統合型リゾート(IR)推進法案、いわゆるカジノ法案の成立で、最終候補地やカジノ関連企業、ゼネコンが、早くもしのぎを削り始めている。
それにしても、これまでギャンブル依存症の増加を懸念する慎重論などで廃案の憂き目にあってきたカジノ法案が、ここへきて一気に可決されたのはなぜなのか。官邸事情通が言う。
「トランプ次期米大統領の誕生と、11月にトランプタワーで行われたトランプ・安倍対談の影響が大きいと言われている。トランプ氏は、日米安保やTPPの問題よりも、安倍首相にカジノ法案の早期可決を強くうながしたと言われているのです。理由は、トランプ一族の系列企業がカジノ事業を手掛けることもあるが、それ以上に、大統領選でトランプ氏サイドに30億円近い選挙資金を拠出し、最側近として動いていたのが、カジノ王のラスベガス・サンズのアデルソンCEOだからです」
アデルソン氏といえば、これまで何度も来日し、日本でのカジノ法案の早期通過を熱望し、可決した暁には1兆円の出資を豪語していた。トランプ氏が、まずは日米信頼関係の再構築の第一歩として、安倍首相にカジノ法案の可決成立を強く望んだ可能性が高いというのは、実にガテンのいく話だ。
そのような背景で可決に至り、候補地はカジノ特需への期待で沸騰中。'15年2月、政府は有力候補地として横浜と大阪を挙げており、その流れは今も変わらない。

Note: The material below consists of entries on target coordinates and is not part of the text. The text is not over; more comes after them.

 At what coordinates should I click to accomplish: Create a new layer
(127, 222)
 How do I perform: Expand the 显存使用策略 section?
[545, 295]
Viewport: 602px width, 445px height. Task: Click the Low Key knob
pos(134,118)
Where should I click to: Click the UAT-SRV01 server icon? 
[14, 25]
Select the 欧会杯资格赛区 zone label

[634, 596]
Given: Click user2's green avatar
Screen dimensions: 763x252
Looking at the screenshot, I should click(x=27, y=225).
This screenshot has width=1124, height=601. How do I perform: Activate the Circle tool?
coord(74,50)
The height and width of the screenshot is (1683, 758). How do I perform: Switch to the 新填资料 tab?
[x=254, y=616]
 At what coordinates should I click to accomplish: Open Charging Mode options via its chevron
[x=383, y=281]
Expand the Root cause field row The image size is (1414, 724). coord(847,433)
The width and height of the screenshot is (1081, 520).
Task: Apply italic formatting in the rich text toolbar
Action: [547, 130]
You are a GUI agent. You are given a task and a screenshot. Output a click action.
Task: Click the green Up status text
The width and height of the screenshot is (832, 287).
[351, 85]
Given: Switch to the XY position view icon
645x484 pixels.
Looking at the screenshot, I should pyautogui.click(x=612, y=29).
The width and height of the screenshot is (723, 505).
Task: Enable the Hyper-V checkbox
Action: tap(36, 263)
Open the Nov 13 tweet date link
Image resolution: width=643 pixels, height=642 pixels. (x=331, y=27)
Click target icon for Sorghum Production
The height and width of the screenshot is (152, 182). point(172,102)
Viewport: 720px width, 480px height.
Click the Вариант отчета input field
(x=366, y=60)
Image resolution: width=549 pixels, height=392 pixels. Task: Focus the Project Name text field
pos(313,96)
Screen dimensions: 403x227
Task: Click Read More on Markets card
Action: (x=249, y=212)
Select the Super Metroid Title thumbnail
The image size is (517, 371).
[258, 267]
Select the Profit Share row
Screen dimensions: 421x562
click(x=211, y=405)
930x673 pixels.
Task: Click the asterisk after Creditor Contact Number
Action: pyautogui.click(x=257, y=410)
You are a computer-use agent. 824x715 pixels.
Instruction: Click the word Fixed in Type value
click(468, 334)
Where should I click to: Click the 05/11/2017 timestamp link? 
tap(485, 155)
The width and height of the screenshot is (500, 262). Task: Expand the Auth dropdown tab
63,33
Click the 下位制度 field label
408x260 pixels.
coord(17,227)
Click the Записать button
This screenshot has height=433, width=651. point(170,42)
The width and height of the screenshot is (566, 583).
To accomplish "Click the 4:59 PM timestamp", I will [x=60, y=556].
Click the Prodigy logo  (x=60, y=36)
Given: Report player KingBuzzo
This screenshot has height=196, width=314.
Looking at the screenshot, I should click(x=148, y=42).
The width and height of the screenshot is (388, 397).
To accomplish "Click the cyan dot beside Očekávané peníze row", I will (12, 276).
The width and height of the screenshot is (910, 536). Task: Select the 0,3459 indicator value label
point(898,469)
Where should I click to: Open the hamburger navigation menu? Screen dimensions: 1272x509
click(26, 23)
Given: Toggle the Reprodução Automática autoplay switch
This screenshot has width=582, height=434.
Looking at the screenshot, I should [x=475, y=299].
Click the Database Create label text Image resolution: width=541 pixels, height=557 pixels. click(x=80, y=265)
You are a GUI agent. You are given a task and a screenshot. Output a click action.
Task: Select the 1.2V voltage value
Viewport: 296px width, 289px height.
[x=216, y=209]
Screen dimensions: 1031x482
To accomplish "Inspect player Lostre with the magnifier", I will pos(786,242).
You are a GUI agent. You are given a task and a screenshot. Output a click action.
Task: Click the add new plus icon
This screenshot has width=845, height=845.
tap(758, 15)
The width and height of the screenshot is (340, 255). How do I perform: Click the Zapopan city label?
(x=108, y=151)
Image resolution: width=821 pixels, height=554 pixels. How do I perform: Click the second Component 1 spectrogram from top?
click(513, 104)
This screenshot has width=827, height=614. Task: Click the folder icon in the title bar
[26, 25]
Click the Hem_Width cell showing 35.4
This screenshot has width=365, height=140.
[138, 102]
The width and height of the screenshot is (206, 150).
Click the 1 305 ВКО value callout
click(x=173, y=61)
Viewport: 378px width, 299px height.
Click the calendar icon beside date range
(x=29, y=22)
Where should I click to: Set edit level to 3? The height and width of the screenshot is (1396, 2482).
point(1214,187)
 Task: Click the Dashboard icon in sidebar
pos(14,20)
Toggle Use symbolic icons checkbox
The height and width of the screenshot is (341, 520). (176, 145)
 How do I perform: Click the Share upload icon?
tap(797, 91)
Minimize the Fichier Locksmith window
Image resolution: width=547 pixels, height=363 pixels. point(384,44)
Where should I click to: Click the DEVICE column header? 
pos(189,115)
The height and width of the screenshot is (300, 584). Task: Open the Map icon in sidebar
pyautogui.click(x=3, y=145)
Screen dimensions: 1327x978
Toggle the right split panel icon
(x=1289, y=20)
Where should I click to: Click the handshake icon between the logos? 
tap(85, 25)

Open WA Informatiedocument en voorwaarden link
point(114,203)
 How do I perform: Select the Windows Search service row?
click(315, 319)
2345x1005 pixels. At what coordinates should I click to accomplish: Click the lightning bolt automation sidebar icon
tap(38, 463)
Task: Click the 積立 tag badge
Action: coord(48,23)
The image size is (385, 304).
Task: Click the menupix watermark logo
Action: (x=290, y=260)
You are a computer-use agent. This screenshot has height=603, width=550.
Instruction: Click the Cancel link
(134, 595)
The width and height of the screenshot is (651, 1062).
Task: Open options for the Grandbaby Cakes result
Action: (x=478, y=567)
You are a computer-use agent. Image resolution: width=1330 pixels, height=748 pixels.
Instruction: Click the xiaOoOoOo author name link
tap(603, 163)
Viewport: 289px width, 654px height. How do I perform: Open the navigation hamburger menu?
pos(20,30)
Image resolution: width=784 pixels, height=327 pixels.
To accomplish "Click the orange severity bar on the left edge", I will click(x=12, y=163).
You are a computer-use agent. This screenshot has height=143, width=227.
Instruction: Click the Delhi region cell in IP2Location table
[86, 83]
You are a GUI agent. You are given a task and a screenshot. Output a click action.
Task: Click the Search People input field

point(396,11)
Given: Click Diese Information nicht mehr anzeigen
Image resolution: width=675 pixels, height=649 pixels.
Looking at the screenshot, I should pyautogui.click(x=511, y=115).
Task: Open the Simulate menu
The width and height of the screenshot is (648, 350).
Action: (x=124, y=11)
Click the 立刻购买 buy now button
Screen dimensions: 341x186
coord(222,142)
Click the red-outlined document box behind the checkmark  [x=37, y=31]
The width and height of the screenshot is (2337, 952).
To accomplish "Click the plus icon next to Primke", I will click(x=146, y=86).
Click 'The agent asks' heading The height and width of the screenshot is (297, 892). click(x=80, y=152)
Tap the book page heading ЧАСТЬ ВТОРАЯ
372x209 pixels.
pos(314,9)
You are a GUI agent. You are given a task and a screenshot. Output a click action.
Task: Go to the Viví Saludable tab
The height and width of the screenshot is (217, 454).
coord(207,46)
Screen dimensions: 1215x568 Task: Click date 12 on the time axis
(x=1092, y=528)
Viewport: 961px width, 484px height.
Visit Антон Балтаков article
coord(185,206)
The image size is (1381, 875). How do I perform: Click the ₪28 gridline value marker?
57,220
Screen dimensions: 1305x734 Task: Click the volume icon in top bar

横浜の場合は、なんと言っても菅義偉官房長官のおひざ元という点が大きい。
「山下埠頭を中心とした約50ヘクタールを中心に展開し、建設費用は約6000億円と言われる。この横浜カジノを強力にプッシュするのは“ハマのドン”とも呼ばれ横浜港荷役をまとめ上げてきた藤木企業の藤木幸夫会長。菅氏も林文子横浜市長も、藤木氏には頭が上がらないほどですからね」(横浜財界関係者)
では、この横浜カジノに名を連ねる有力企業はどこか。まずは三菱重工横浜造船所跡地に『みなとみらい21』を展開する三菱地所が、引き続き開発のキーを担うという。さらに、安倍首相と親交のある里見治氏が会長兼社長を務めるセガサミーHDも動く。
「セガはゲーム・パチンコメーカーのため、カジノ運営のノウハウは欠けていた。